L'île est principalement composée de laves et de roches andésitiques volcano-clastiques produites par les éruptions du dôme, bien que les collines au sud de la Soufrière soient basaltiques (basalte andésitique). Les principaux produits comprennent des restes de dômes d'andésite; des brèches andésitiques représentant les talus du dôme de lave; des dépôts de coulée pyroclastique formés par l'effondrement du dôme de lave; des lahars et des dépôts d'avalanches de débris.
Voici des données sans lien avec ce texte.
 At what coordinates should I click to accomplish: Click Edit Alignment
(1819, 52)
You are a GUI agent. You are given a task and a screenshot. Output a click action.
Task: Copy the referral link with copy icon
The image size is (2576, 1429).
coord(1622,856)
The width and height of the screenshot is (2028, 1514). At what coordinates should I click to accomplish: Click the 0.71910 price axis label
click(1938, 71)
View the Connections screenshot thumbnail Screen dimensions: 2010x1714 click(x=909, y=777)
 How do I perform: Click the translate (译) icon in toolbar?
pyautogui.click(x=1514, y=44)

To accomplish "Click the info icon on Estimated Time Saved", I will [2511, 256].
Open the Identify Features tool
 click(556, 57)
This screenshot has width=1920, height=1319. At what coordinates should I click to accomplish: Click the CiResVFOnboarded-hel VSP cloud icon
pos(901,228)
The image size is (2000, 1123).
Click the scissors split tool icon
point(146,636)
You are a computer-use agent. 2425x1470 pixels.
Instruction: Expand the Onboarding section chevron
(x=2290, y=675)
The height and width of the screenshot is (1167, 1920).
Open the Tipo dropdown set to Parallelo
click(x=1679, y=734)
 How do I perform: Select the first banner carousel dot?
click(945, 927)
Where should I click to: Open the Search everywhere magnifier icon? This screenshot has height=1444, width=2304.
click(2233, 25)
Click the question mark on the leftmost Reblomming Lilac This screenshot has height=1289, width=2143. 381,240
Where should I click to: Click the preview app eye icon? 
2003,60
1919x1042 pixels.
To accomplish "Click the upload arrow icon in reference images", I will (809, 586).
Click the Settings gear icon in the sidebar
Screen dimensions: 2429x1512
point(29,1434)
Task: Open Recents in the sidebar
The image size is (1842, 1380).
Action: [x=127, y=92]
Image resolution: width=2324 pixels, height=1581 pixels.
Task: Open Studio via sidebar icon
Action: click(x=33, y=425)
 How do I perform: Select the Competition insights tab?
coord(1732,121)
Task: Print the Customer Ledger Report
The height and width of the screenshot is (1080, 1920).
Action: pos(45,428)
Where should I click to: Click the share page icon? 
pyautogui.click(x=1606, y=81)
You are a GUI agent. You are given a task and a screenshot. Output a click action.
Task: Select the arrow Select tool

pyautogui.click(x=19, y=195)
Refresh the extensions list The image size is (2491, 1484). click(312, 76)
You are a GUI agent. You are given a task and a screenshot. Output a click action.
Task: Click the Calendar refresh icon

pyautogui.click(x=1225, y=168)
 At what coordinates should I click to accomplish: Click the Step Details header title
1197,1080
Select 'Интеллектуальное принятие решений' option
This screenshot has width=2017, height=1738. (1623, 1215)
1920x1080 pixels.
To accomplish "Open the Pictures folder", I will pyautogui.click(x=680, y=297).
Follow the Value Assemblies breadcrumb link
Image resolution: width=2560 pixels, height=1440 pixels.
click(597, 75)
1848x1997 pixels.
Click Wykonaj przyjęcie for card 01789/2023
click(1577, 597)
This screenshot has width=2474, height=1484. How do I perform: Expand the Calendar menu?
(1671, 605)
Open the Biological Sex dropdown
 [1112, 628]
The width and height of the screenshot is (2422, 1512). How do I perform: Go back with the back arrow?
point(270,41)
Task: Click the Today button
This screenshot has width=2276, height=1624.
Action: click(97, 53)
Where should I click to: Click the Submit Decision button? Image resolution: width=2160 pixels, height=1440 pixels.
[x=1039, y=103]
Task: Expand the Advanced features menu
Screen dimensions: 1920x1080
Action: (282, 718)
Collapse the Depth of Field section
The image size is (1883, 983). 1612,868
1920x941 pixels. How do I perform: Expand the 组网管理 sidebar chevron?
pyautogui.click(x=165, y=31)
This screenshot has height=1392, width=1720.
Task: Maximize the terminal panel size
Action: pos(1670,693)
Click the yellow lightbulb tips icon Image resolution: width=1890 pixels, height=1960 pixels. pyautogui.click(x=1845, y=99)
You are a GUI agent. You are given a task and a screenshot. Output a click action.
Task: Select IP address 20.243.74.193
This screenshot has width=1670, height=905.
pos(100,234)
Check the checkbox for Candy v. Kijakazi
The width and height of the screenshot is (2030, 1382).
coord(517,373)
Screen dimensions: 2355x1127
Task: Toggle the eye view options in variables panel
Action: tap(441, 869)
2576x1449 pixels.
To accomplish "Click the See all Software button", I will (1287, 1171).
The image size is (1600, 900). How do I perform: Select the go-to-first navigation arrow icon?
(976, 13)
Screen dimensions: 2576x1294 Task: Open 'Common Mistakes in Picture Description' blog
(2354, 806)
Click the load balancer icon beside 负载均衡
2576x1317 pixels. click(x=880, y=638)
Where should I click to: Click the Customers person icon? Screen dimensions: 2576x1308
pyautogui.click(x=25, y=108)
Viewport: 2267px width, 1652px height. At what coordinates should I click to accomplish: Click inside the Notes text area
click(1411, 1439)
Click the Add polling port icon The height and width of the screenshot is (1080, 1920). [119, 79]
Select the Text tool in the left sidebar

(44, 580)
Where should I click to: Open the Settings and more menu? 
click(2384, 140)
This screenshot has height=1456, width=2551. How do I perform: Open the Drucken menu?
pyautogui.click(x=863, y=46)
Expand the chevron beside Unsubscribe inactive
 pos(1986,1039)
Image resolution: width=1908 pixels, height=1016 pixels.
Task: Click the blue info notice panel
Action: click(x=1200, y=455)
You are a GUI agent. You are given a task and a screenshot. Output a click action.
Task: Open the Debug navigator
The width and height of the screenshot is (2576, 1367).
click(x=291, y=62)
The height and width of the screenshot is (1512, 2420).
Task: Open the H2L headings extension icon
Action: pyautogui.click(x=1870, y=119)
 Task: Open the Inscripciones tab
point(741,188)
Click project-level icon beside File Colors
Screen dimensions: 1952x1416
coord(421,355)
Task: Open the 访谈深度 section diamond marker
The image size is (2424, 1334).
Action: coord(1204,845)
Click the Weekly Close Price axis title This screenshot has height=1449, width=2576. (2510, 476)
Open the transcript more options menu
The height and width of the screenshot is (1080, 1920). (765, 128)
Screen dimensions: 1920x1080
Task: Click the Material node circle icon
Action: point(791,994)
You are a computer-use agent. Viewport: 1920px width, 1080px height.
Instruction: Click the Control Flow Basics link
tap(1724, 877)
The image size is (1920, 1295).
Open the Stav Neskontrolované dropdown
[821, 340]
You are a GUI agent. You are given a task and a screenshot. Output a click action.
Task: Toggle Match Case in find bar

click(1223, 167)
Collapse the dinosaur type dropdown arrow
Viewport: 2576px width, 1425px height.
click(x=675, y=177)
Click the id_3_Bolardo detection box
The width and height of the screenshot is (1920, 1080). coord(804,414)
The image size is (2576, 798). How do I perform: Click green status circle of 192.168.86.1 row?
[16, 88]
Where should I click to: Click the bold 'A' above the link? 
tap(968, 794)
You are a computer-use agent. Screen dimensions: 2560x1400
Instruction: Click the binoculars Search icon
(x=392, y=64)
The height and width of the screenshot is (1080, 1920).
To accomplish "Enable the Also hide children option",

Sur le volcan de la Soufrière, on trouve des zones de roches hydrothermalement altérées, et des champs fumerolliens actifs (connus localement sous le nom de soufrières).

  Il ya eu cinq phases distinctes de l'éruption en cours :
1. une période d'extrusion, de 1995 à 1998, au cours de laquelle le dôme a grandi et s'est effondré à plusieurs reprises ;
2. une période d'activité résiduelle, de 1998 à 1999, lorsqu'il n'y avait pas d'extrusion de lave, mais plusieurs effondrements du dôme se sont produits, de même que des explosions de faibles à modérées ;
3. une période d'extrusion et une croissance renouvelée de la coupole, de 1999 à 2003, pendant lesquelles il y eut trois grands effondrements du dôme (l'une en mars 2000, l'autre en juillet 2001 et une troisième en juillet 2003) ;
4. une période de repos, de 2003 à 2005, contenant trois phases d'activité plus importantes avec projections de cendres et de vapeur, très occasionnellement des coulées pyroclastiques et des éruptions explosives ;
5. une cinquième phase de l'éruption a commencé en août 2005 et se poursuit jusqu'à nos jours. Cette phase a commencé avec une activité extrusive renouvelée et il y a eu un effondrement du dôme le 20 mai 2006. La croissance du dôme se poursuit depuis.

Montserrat - Guadeloupe
L’île de Montserrat vue depuis les côtes de la Guadeloupe.

  Le 5 février 2010, à 13 h 49, alors que le volcan était plutôt en période de faible activité, une explosion de type vulcanien d'une durée de sept minutes a généré des coulées pyroclastiques, en particulier dans la partie occidentale du volcan. Elles ont rapidement atteint la mer où elles se sont étalées sur une largeur d'environ 500 mètres.
Depuis, le volcan est de nouveau en activité élevée (niveau 4 sur une échelle de 5), et un effondrement partiel du dôme s'est produit le 11 février 2010. L'événement a duré 55 minutes. Les coulées pyroclastiques se sont intensifiées à 12 h 35 (heure locale). L'activité maximale a débuté à 13 h 04 et a commencé à décliner à 13 h 30.
Les coulées pyroclastiques les plus importantes se sont dirigées vers le NE, en direction du vieil aéroport de Trants et ont traversé la mer. Ces coulées à la surface de la mer, dans la partie NE de l'île, étaient visibles depuis le village de Lookout.
Selon les pilotes des hélicoptères survolant la zone, la colonne de cendres est montée jusqu'à une hauteur d’au moins 12 km avant de s'étirer vers le NE. Il n'y a eu que peu de retombées de cendres sur les zones habitées. Par contre, les courants d'air ont dispersé les cendres en nuage avant de les rabattre sur la Guadeloupe. Une panne d'alizés, et toute l'île s'est recouverte d'un manteau gris, recouvrant herbe, arbres, routes, rues, voitures. Les portes de crèches, écoles, collèges et lycées demeuraient closes, comme l'aéroport international de Pointe-à-Pitre, fermé depuis le 11 février 2010 (les fines particules de silice des cendres volcaniques, qui se transforment en verre à la haute température interne des réacteurs et turbopropulseurs aéronautiques, s'infiltrent partout), en pleine période de haute saison touristique.

  La question, qui reste ouverte, ce regain d’activité de Soufriere Hills, dans l’arc des Petites Antilles, est-il à mettre en relation avec le tremblement de terre d’Haïti ? En effet, le séisme aurait pu déstabiliser la chambre magmatique sous l’île, ainsi que le dôme, et provoquer l’éruption volcanique.